- REQUEST:
In the data below, shift every coordinate by adding 54 to each number. Write out only the lines from the one with "edit tags (18, 824)" to the one with "Go (41, 23)", keeping the wording of each line.

- AVAILABLE DATA:
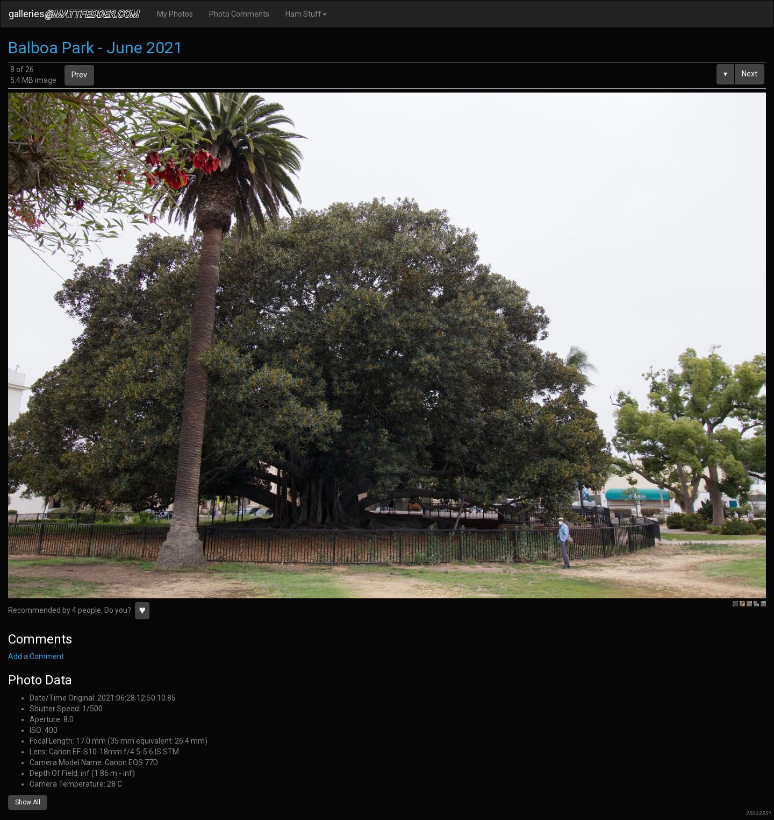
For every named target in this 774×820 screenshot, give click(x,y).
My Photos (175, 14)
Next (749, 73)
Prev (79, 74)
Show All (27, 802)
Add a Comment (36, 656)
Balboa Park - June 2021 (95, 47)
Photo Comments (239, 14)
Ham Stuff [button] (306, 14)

---

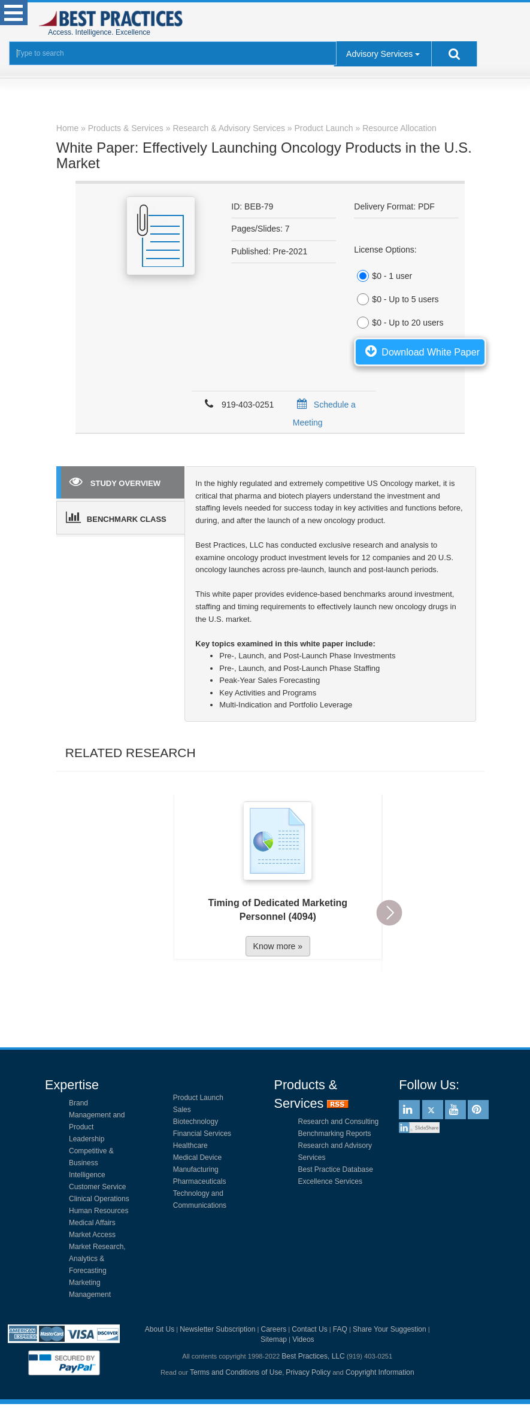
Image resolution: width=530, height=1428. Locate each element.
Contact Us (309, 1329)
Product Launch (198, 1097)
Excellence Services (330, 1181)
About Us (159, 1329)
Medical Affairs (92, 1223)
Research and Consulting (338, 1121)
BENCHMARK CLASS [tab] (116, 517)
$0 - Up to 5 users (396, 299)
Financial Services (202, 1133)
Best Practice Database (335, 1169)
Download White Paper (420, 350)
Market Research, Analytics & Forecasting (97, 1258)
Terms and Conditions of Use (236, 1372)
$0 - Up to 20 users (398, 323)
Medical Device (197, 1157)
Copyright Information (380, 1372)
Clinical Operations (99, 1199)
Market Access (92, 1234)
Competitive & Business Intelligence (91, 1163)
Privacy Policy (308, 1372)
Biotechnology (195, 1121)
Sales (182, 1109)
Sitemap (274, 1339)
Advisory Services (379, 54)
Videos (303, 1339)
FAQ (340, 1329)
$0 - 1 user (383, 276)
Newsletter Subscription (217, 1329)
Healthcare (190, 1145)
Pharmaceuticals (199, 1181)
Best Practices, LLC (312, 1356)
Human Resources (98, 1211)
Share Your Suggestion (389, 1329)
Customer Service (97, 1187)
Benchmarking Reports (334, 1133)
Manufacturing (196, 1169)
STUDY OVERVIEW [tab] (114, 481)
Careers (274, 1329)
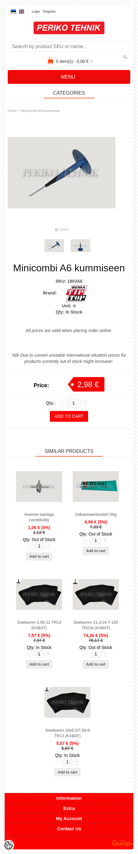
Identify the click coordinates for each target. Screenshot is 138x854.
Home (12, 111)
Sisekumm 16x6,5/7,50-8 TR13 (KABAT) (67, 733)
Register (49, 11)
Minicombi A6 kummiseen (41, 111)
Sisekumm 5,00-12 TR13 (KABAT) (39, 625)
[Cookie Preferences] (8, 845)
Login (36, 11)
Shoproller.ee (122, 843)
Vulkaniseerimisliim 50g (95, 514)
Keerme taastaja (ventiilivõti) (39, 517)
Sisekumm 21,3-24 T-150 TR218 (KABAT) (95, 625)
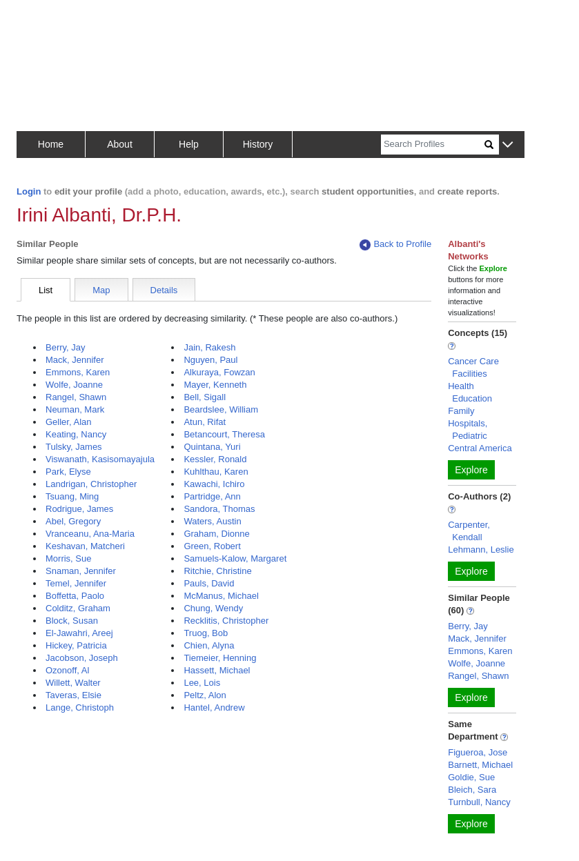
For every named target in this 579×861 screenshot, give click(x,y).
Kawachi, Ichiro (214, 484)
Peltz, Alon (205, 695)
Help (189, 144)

--

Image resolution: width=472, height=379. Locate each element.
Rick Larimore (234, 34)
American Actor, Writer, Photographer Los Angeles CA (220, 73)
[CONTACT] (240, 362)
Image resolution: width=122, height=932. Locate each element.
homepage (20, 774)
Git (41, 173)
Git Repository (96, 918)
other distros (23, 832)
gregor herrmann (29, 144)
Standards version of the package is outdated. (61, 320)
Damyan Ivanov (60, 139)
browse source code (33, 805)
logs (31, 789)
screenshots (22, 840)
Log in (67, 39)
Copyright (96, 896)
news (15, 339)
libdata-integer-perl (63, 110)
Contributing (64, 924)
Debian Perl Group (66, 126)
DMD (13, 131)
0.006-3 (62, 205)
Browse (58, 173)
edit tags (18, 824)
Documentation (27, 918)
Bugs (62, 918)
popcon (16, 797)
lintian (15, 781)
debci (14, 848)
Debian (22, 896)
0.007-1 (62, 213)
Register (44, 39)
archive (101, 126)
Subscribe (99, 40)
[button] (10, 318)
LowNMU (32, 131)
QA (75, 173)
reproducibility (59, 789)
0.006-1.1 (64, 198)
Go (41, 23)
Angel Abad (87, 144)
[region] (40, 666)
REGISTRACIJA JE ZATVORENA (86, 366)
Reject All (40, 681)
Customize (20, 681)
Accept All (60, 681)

- WRITTEN ANSWER:
edit tags (72, 878)
Documentation (81, 972)
Bugs (116, 972)
popcon (70, 851)
lintian (69, 835)
debci (68, 902)
Debian (76, 950)
0.007-1 (116, 267)
Register (98, 93)
archive (155, 180)
Subscribe (153, 94)
[button] (64, 372)
LowNMU (86, 185)
QA (129, 227)
reproducibility (113, 843)
0.006-1.1 (118, 252)
Go (95, 77)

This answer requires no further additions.